DATA start
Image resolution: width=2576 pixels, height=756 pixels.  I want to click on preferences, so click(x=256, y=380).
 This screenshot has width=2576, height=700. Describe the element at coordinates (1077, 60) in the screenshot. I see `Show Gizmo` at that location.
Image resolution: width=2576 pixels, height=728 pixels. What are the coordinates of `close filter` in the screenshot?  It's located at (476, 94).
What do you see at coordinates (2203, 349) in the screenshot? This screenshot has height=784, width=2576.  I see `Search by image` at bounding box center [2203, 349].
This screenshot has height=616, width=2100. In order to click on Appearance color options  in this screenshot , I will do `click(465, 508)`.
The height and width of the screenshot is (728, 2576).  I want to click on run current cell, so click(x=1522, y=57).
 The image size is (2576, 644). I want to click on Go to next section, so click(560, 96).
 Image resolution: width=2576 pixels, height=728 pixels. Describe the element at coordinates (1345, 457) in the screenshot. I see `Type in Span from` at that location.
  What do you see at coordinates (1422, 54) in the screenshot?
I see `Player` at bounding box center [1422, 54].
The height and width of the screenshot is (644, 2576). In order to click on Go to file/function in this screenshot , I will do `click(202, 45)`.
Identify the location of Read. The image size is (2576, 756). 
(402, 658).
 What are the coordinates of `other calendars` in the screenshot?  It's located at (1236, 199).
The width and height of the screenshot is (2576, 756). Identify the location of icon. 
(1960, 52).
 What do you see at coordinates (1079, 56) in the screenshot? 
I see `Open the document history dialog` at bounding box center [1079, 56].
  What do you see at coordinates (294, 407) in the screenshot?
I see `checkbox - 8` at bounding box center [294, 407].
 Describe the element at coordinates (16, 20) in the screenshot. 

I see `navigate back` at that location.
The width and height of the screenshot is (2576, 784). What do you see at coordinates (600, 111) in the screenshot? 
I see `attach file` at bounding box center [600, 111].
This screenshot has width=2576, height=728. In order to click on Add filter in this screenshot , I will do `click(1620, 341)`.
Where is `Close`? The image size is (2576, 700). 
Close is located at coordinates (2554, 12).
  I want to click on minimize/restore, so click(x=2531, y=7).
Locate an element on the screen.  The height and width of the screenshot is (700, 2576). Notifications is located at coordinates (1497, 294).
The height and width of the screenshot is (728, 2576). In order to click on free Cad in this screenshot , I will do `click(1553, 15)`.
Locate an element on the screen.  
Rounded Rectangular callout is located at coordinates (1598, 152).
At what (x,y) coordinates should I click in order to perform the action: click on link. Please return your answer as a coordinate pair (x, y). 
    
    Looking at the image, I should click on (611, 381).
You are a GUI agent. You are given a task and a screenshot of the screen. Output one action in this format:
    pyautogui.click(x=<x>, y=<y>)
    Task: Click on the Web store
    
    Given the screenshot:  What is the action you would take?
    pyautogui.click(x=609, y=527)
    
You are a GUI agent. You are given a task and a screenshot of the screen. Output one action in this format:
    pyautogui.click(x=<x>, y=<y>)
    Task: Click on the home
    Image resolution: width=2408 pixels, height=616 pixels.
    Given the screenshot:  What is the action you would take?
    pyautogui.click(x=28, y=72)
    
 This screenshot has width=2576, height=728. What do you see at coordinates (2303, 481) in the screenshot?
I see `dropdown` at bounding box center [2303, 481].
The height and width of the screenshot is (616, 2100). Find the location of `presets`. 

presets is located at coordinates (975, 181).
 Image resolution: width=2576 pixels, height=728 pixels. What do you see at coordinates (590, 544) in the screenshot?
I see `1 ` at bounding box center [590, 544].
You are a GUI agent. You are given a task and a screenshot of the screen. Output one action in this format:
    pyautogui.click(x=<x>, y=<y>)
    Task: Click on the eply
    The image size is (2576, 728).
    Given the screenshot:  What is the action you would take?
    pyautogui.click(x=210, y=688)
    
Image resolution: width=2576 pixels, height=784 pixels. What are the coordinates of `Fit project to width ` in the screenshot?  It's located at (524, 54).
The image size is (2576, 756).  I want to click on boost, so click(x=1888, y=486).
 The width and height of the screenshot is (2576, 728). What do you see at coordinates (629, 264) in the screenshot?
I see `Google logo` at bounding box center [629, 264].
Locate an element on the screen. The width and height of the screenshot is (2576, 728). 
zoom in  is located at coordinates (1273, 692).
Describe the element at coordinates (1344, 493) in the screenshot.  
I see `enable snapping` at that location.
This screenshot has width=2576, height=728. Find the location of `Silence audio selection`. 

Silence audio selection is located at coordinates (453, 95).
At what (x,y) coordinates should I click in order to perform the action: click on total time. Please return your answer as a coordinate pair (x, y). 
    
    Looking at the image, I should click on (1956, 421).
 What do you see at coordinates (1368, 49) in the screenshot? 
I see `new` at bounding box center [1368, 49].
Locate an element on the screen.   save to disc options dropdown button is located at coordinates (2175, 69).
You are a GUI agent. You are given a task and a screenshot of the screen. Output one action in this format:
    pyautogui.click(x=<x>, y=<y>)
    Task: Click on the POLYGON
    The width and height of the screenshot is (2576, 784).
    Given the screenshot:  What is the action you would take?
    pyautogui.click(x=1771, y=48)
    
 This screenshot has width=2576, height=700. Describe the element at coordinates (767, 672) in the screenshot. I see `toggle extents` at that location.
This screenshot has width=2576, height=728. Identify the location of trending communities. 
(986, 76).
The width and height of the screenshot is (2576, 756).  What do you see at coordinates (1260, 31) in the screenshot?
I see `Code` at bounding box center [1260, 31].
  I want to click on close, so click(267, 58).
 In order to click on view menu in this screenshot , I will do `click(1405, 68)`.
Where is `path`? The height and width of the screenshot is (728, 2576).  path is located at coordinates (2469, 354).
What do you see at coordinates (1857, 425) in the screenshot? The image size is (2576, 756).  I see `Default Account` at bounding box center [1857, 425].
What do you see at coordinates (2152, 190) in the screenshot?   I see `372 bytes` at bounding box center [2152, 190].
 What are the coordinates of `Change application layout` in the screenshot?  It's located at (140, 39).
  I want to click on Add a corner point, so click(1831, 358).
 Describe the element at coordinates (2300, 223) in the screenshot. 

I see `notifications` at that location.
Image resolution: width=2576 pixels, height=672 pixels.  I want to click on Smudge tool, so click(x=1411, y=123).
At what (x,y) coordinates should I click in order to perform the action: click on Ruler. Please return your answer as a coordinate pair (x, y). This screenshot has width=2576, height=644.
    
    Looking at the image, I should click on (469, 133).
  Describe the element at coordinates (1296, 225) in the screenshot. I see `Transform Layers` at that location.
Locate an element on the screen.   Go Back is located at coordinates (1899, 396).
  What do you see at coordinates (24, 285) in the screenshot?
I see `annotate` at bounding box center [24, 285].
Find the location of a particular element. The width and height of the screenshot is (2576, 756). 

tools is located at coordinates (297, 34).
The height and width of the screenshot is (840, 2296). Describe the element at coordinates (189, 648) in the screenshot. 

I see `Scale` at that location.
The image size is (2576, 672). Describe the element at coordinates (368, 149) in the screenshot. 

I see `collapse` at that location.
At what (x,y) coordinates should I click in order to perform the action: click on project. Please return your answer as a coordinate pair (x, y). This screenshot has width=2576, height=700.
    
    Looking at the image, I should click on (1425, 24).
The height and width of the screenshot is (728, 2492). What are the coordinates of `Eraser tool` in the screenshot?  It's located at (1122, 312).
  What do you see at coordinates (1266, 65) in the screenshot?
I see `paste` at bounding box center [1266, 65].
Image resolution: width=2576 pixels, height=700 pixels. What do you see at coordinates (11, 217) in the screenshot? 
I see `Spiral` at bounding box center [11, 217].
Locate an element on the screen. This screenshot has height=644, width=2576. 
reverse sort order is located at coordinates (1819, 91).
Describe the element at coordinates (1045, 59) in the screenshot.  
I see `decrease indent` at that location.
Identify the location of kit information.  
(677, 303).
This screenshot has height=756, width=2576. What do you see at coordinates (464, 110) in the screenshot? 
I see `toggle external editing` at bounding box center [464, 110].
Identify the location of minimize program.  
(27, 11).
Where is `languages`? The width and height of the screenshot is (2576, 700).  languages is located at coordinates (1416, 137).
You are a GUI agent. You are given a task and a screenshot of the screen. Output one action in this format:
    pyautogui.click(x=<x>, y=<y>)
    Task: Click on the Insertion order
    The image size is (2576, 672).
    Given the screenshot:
DATA end
TASK GOAL: Copy the items above word for word, from the line containing "Image resolution: width=2576 pixels, height=700" up to and including the final line of the items.

RESPONSE BELOW:
Image resolution: width=2576 pixels, height=700 pixels. What do you see at coordinates (11, 217) in the screenshot? 
I see `Spiral` at bounding box center [11, 217].
Locate an element on the screen. This screenshot has height=644, width=2576. 
reverse sort order is located at coordinates (1819, 91).
Describe the element at coordinates (1045, 59) in the screenshot.  
I see `decrease indent` at that location.
Identify the location of kit information.  
(677, 303).
This screenshot has height=756, width=2576. What do you see at coordinates (464, 110) in the screenshot? 
I see `toggle external editing` at bounding box center [464, 110].
Identify the location of minimize program.  
(27, 11).
Where is `languages`? The width and height of the screenshot is (2576, 700).  languages is located at coordinates (1416, 137).
You are a GUI agent. You are given a task and a screenshot of the screen. Output one action in this format:
    pyautogui.click(x=<x>, y=<y>)
    Task: Click on the Insertion order
    The image size is (2576, 672).
    Given the screenshot:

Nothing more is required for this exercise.